Blindness… it isn’t just metaphor. It’s the human condition until Jesus arrives.
And that’s exactly what we witness in Acts 13.
Paul — still introduced as Saul here — confronts a sorcerer named Elymas who is resisting the gospel and confusing the Roman governor. Paul looks him in the eye and declares—in the power of the Holy Spirit—that he will be “blind for a time” (Acts 13:11). A mist covers Elymas’s eyes, and he reaches out for someone to lead him.
It’s impossible to miss the echo.
Just a few chapters earlier, Saul had stumbled around in the same darkness. On the road to Damascus, full of fury and self-righteousness… And then a light from heaven stopped him cold. He fell to the ground, blinded and helpless, and had to be led by the hand (Acts 9:8).
His blindness was mercy — a severe kindness that saved him — from himself.
Now, standing on the other side of grace, Paul speaks a similar blindness over Elymas—not out of cruelty, but as warning. A sobering signal—mercy’s final attempt. Like Newton centuries later, Paul knew what it meant to be stopped by a blindness that saved him.
And right here—in the moment that mirrors Saul’s own story—Luke, the writer of Acts, does something quiet but seismic. He writes: “But Saul, who was also called Paul…” (Acts 13:9)
From this point on, Luke never again uses “Saul” as Paul’s active name. Any later mentions look back on his former life. This is the last time Luke applies it to the man standing before us. He lets the reader feel the shift — as if Scripture itself is drawing a line in the sand.

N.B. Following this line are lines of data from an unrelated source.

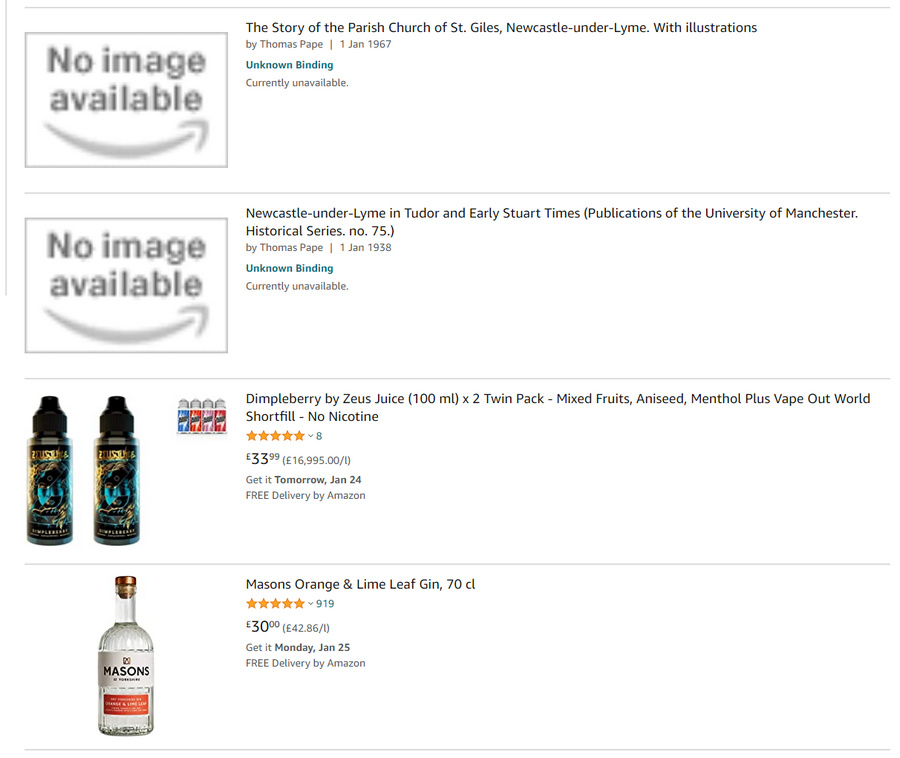This screenshot has width=900, height=758.
Task: Click the 919 reviews count for Masons Gin
Action: pos(325,604)
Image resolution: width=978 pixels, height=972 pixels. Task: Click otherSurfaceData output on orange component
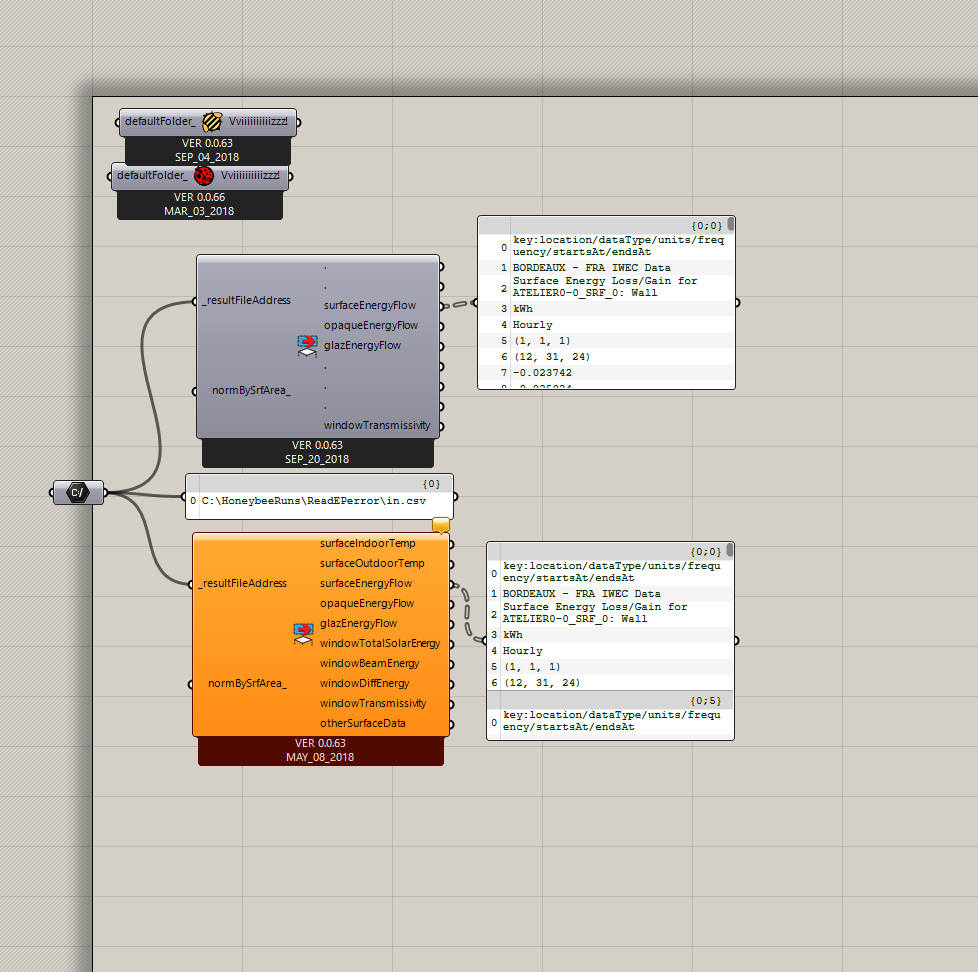(x=364, y=723)
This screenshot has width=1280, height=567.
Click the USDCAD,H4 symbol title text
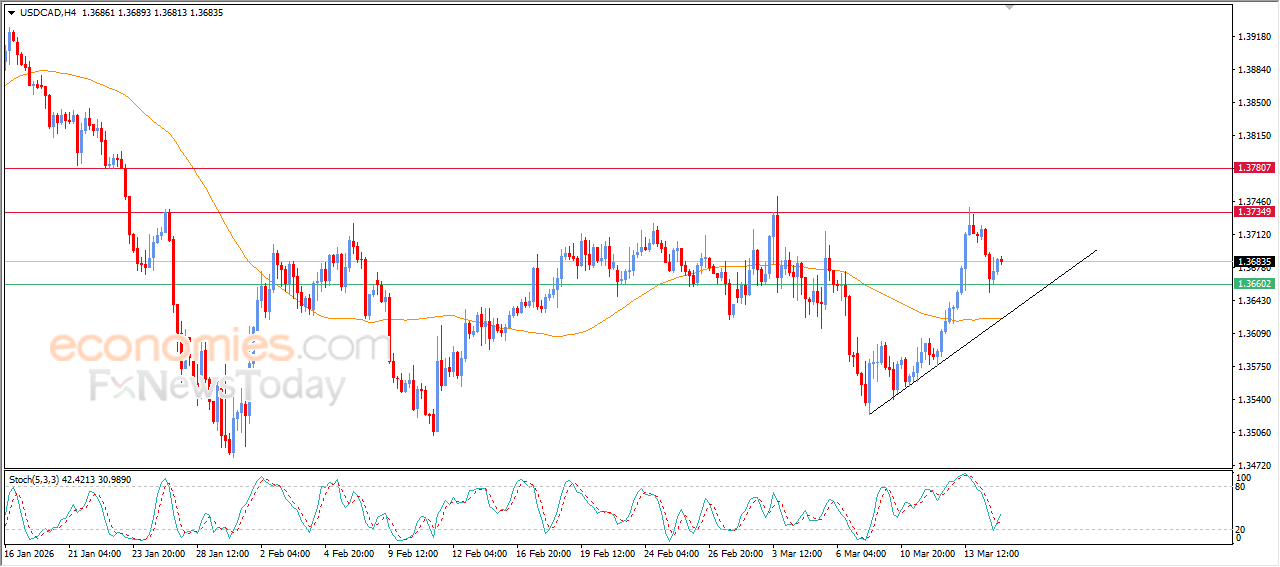point(47,13)
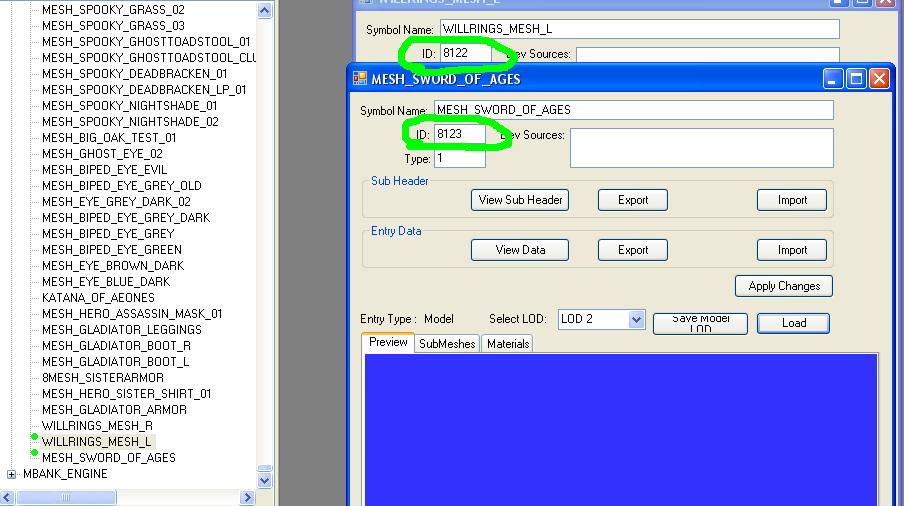Click Export in the Entry Data group
The image size is (904, 506).
[x=632, y=250]
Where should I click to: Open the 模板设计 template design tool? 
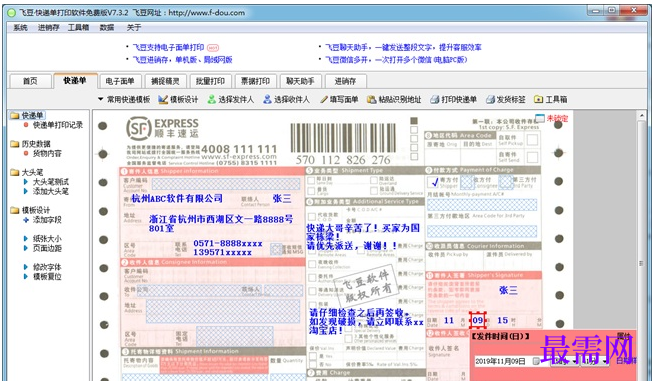(x=178, y=99)
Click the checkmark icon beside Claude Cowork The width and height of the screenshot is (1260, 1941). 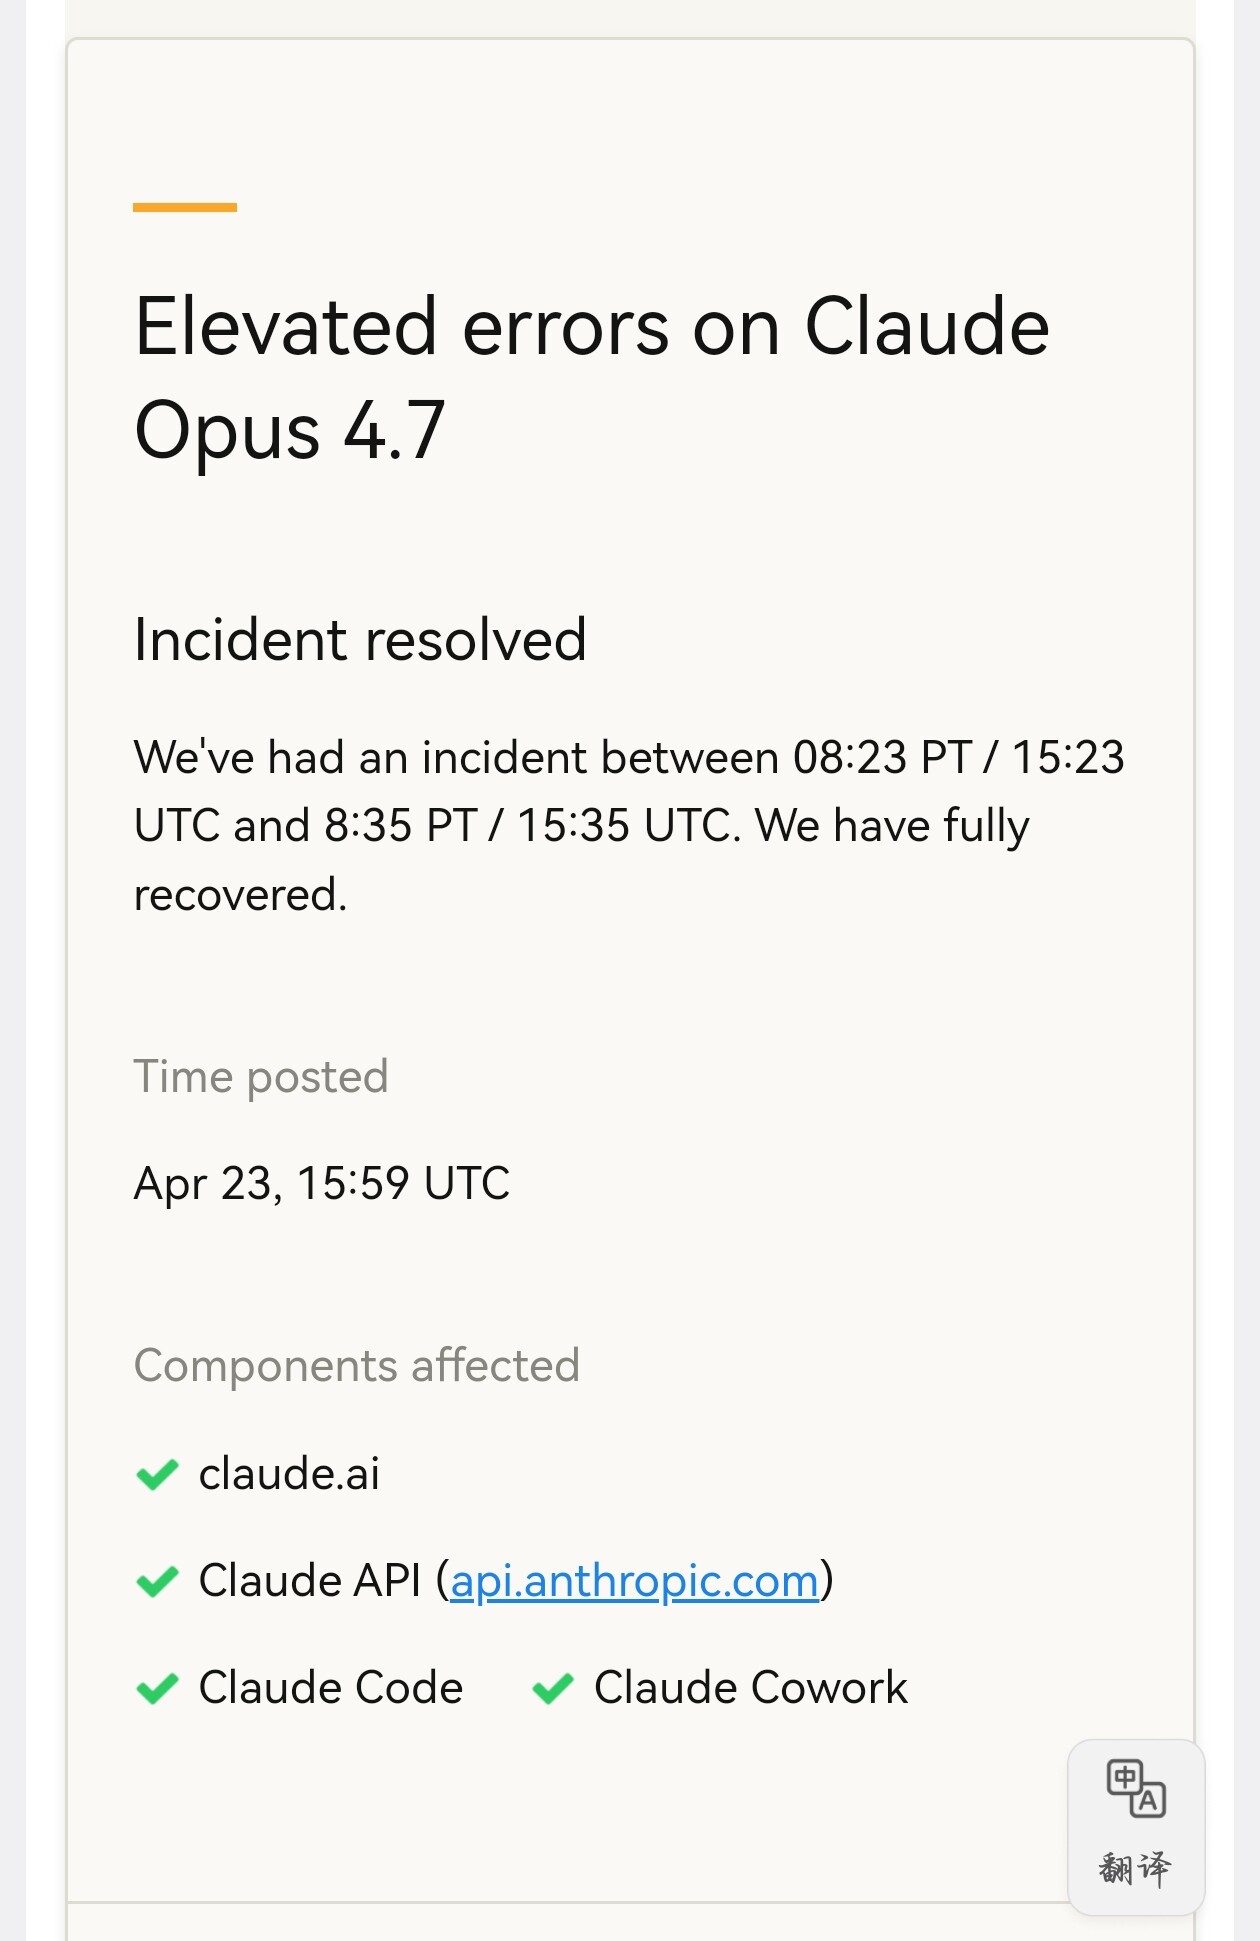553,1689
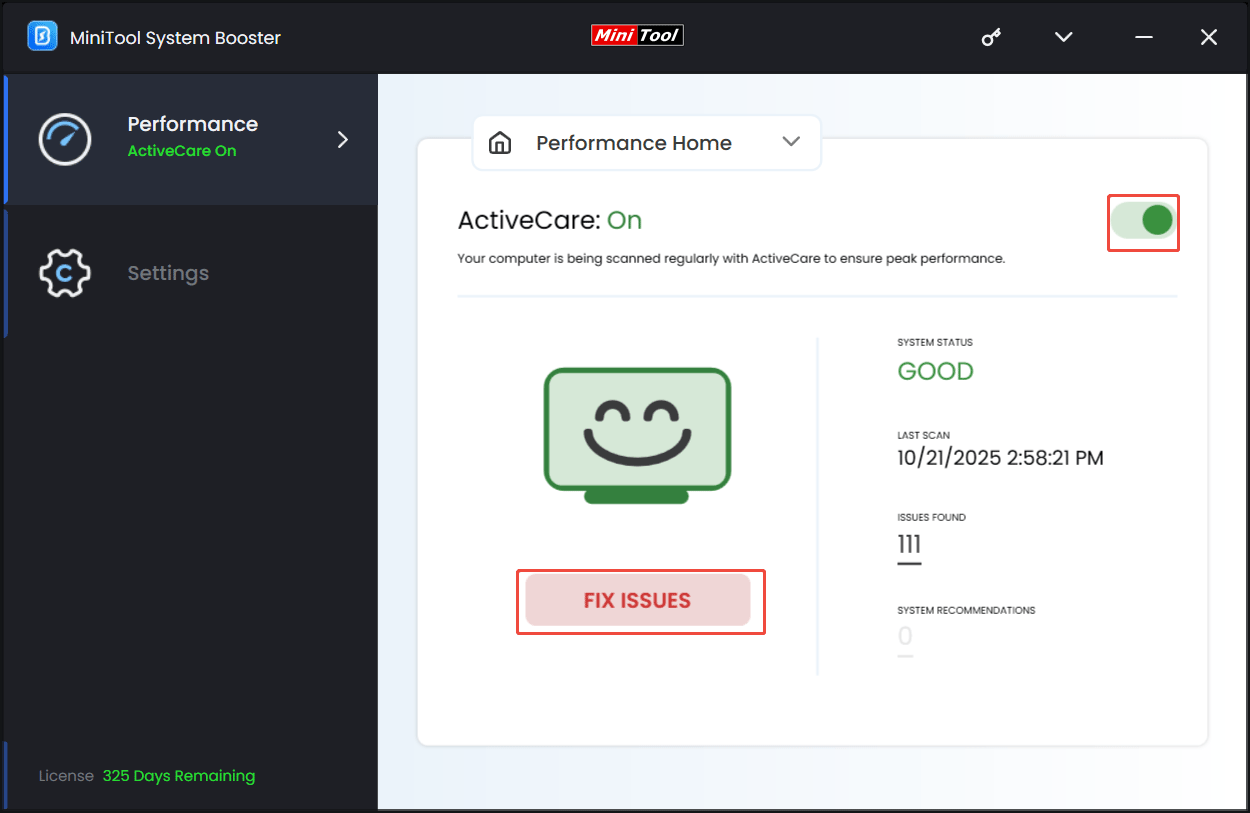Open Settings via the gear icon
Screen dimensions: 1250x813
pos(64,272)
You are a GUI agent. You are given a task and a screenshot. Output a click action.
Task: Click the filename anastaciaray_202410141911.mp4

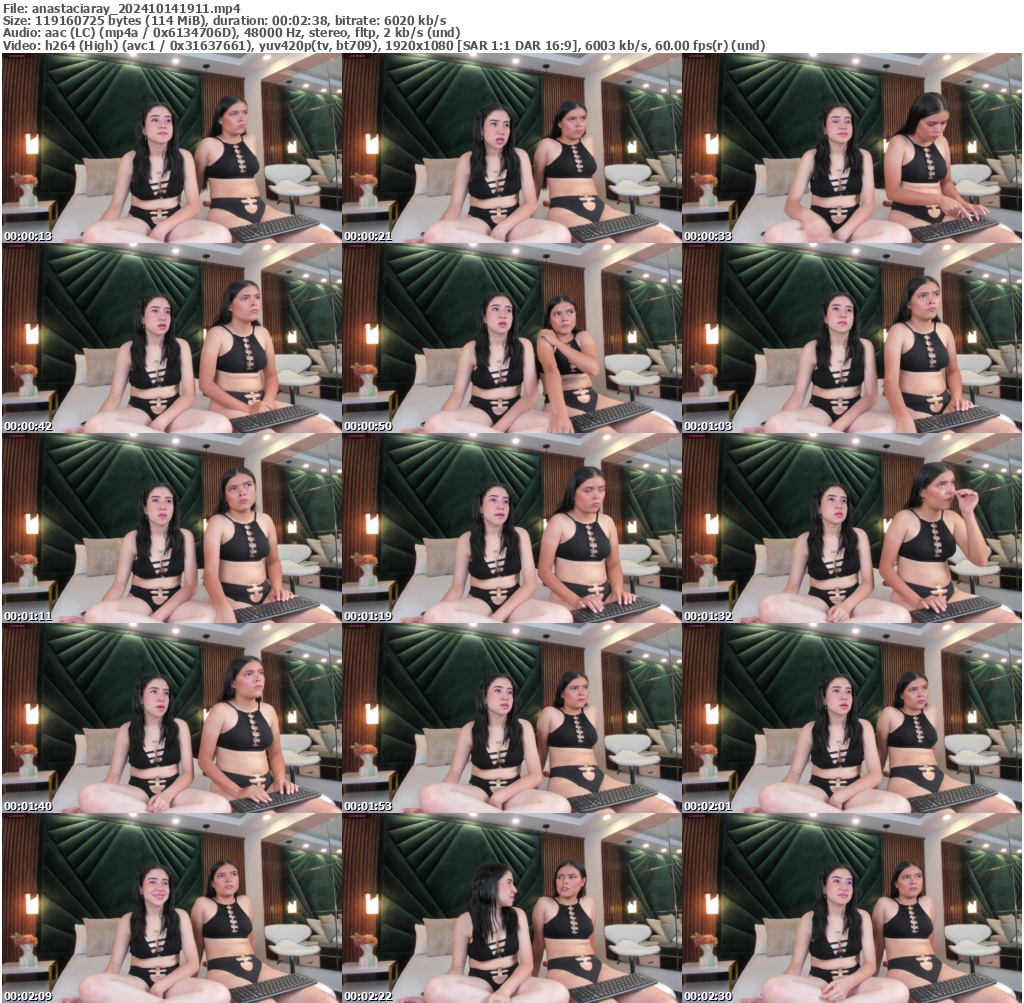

The Saul who breathed threats…
The Saul who kicked against the goads…
The Saul who walked in his own darkness…
That Saul is finished.
He didn’t just see differently — he was seen differently.
Sometimes God brings us to a stopping point — a blinding moment — so that an old chapter can close and a new one can begin. When Elymas is blinded, Saul steps fully into his new identity. The persecutor fades. The apostle rises. God’s grace does what it always does — it gets the final word.
Elisabeth Elliot said it plainly and beautifully: “Suffering is never for nothing.”
In the Lord, our suffering is never wasted, never pointless, never without purpose. Saul’s blindness was mercy. Elymas’s blindness was warning. And the seasons that leave us blind — the limitations, disruptions, and confusions of life — may be the very places God ends one chapter… and begins another.
Even in shadow, we’re not abandoned. That’s where God can do His deepest work. After all, it was into our darkness that the Light first came — this is the hope of Advent.
Jesus said, “I am the light of the world. Whoever follows me will not walk in darkness, but will have the light of life” (John 8:12, ESV).
So when life leaves you in the dark, don’t panic. Look to Jesus — the source of Amazing Grace.
He sees the truest you — and in Him, you can finally say, “Now I see.”